I have been contemplating my own Mac archive GUI for some time, but I’d rather help you create something polished that supports as many formats as possible, in the best manner possible.
Please let me know (either here, or via the email I used for this post) if this is of interest to you, as I’d love to see Springy grow into the premier archive manager for OS X.
What do you think of the suggestion of giving users a time-based free trial, rather than a restrictive 50mb/500 files restriction?
Comparable applications in Windows offer those. WinZip offers 30 days. WinRAR offers 40 days. All unrestricted.
Could we have an update on the progress please?
Thanks.
Hi Paul,
Not much happening, unfortunately. Mostly busy with Path Finder and the current schedule will allow me to start working on Springy (or its successor, I also have some other ideas about archiving tool) again around October – November this year.
Hey Dragan;
You mentioned my session at Adobe MAX as maybe bumping up the use of Springy in the ePUB world. I’m still an avid user of Springy and will again use it at my upcoming session this year on ePUB.
Any info, any hints, any news on any updates would be great to hear. And I’ll want to know when you have a new version.
Thanks for the wonderful tool.
—- Colin
Thanks for your nice words Colin. My plan is to get back to development of Springy at the beginning of next year.
...in english, because it is international blog.
Hello Dragan,
Is there any progress creating Springy 2? And when you came to visit Serbia?
Anyway, thanks for everything you done for SMUG:)
regards,
ringeraja
Just a quick note to say that I too would love to see some new features in Springy, particularly toward ePub authoring.
Springy is already a very nice tool for properly zipping ePub package – with maybe a preset (that would disable compression for mimetype and assure the file in the first in the archive, for example), that would be the obligatory tool for any ePub maker on Mac.
It could be a good direction for Springy, specialized features.
The limits to the trial would have to change, because as of now, you can unzip / zip most of the ePubs package without licensing.

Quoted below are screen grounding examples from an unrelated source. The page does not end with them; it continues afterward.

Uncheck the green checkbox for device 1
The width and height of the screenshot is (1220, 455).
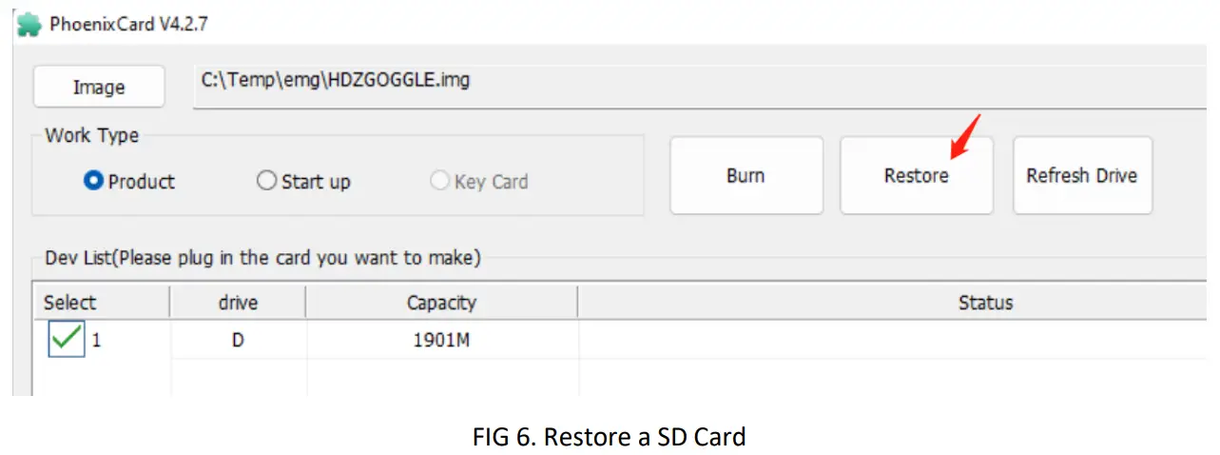[x=67, y=340]
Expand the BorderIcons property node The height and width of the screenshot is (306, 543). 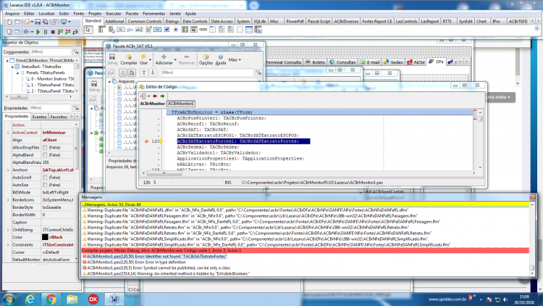point(8,200)
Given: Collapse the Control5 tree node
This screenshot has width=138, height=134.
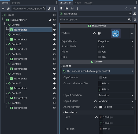Looking at the screenshot, I should tap(6, 64).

Only the most complex, video-heavy of the ePub need a licensed version.
Hi Dragan,
Could you please post another blog regarding the current status of the rebuild of Springy as this post is over a year old now.
Thanks.
Paul
Yes, me too.
I am evaluating an alternative to BetterZip, but I’m a little concerned about getting Springy if development has stopped. Also, I use 7zip quite a bit and it sounds like the implementation of this format is not up to your standard yet.
Thanks!
Just want to send some encouragement. As an eBook designer I use Springy many times a day, and cherish its simplicity and power. I’m thrilled to learn it will run in OSX 10.7. That was a big worry, as I’m not sure how I’d get my work done without Springy.

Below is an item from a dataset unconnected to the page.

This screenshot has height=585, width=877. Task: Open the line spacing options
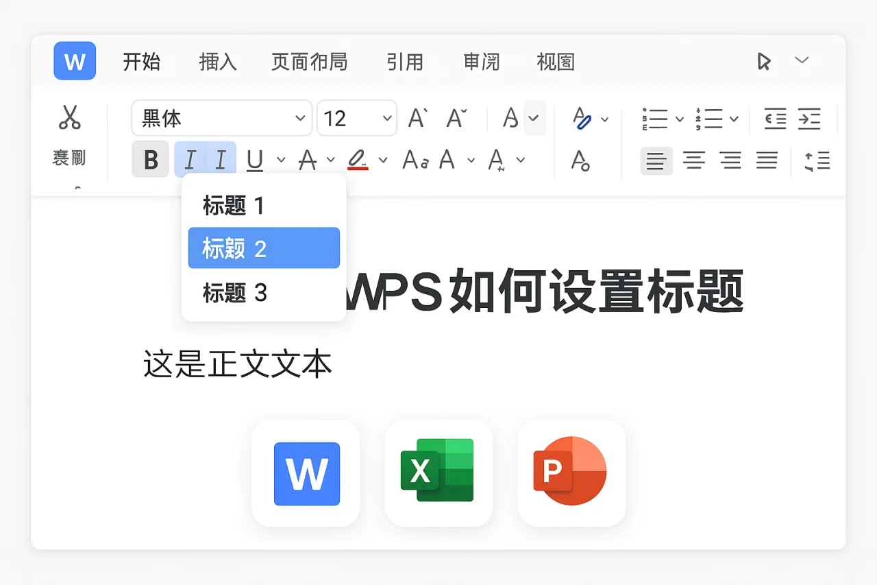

Thank you for a brilliant product, and although I’m perfectly happy with it as it is, I’ll look forward to 2.0.
Are there any news about Springy 2.0? I would love to buy the new version, especially since current Springy does not always behave as expected under OSX Lion.
Hi Dragan,
Me again.
Could you please let us know whether Springy is still being developed, and if it is, roughly how far away you think you are from it coming out.
It’s been over two years since this blog post…

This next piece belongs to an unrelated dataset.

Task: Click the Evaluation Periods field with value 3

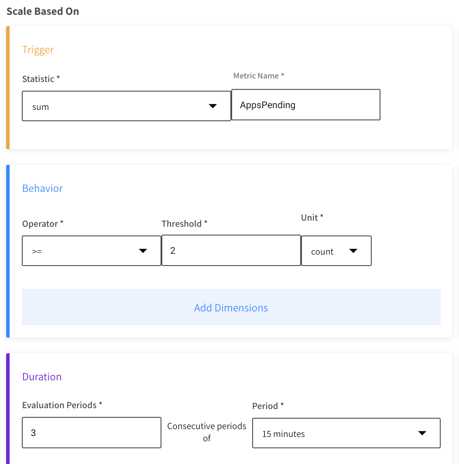Action: pyautogui.click(x=91, y=433)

Checking in again. This was my favorite archive utility for mac. It’s the closest thing to Winrar I’ve found. Any progress? My last hope is that all of Springy’s great features will be completely integrated into Pathfinder at some point.
Springy is pretty awesome, but 1.x is totally unstable on 10.8 : (
If development has stopped, could you at least consider open-sourcing it? Even if it was just the 1.6 branch so we could get some stability updates…
Is the 2.0 update dead?
@indolering No, he couldn’t open source the 1.6.x branch, as there is no source any more. It was stolen as per a previous blog. So it’s either 2.0 or nothing.
It looks very like 2.0 is dead in the water too, so yeah, I’d give up hope now. Still a bit annoyed he’s kept the ordering system up when there’s no hope of bug fixes.